**WHAT IS BEING ASKED:** Print the lines below exactly as written, with none missing.

Extracted data entries:
= Beginning of Section =

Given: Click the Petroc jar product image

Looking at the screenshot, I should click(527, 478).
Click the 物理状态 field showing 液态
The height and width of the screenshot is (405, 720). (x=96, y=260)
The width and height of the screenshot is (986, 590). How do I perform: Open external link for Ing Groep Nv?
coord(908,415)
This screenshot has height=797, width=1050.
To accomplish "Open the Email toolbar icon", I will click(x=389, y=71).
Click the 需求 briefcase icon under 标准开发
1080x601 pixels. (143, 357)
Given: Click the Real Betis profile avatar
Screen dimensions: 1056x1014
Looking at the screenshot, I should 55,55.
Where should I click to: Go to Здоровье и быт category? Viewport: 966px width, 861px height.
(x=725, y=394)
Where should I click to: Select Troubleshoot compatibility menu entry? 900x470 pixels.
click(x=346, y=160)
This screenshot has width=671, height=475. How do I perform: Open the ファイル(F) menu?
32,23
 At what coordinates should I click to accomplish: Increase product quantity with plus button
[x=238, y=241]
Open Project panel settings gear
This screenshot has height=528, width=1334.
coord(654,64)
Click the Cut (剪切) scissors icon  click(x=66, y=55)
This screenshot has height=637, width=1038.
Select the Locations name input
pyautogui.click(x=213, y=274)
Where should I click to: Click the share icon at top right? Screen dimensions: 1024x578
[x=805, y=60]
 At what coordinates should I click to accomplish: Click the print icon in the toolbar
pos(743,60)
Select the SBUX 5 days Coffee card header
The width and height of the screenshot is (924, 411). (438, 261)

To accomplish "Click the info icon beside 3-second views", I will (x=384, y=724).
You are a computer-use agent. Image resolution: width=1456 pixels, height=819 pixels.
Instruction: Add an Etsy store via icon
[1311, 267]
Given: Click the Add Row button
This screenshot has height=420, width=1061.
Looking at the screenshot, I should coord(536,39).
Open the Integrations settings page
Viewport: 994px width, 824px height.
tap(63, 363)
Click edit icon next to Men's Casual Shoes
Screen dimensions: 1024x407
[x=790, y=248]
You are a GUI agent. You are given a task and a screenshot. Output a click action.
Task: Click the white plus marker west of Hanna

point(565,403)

= End of Section =

**REPLY TO THE EXERCISE:**
Given: Click the Petroc jar product image

Looking at the screenshot, I should click(527, 478).
Click the 物理状态 field showing 液态
The height and width of the screenshot is (405, 720). (x=96, y=260)
The width and height of the screenshot is (986, 590). How do I perform: Open external link for Ing Groep Nv?
coord(908,415)
This screenshot has height=797, width=1050.
To accomplish "Open the Email toolbar icon", I will click(x=389, y=71).
Click the 需求 briefcase icon under 标准开发
1080x601 pixels. (143, 357)
Given: Click the Real Betis profile avatar
Screen dimensions: 1056x1014
Looking at the screenshot, I should 55,55.
Where should I click to: Go to Здоровье и быт category? Viewport: 966px width, 861px height.
(x=725, y=394)
Where should I click to: Select Troubleshoot compatibility menu entry? 900x470 pixels.
click(x=346, y=160)
This screenshot has width=671, height=475. How do I perform: Open the ファイル(F) menu?
32,23
 At what coordinates should I click to accomplish: Increase product quantity with plus button
[x=238, y=241]
Open Project panel settings gear
This screenshot has height=528, width=1334.
coord(654,64)
Click the Cut (剪切) scissors icon  click(x=66, y=55)
This screenshot has height=637, width=1038.
Select the Locations name input
pyautogui.click(x=213, y=274)
Where should I click to: Click the share icon at top right? Screen dimensions: 1024x578
[x=805, y=60]
 At what coordinates should I click to accomplish: Click the print icon in the toolbar
pos(743,60)
Select the SBUX 5 days Coffee card header
The width and height of the screenshot is (924, 411). (438, 261)

To accomplish "Click the info icon beside 3-second views", I will (x=384, y=724).
You are a computer-use agent. Image resolution: width=1456 pixels, height=819 pixels.
Instruction: Add an Etsy store via icon
[1311, 267]
Given: Click the Add Row button
This screenshot has height=420, width=1061.
Looking at the screenshot, I should coord(536,39).
Open the Integrations settings page
Viewport: 994px width, 824px height.
tap(63, 363)
Click edit icon next to Men's Casual Shoes
Screen dimensions: 1024x407
[x=790, y=248]
You are a GUI agent. You are given a task and a screenshot. Output a click action.
Task: Click the white plus marker west of Hanna

point(565,403)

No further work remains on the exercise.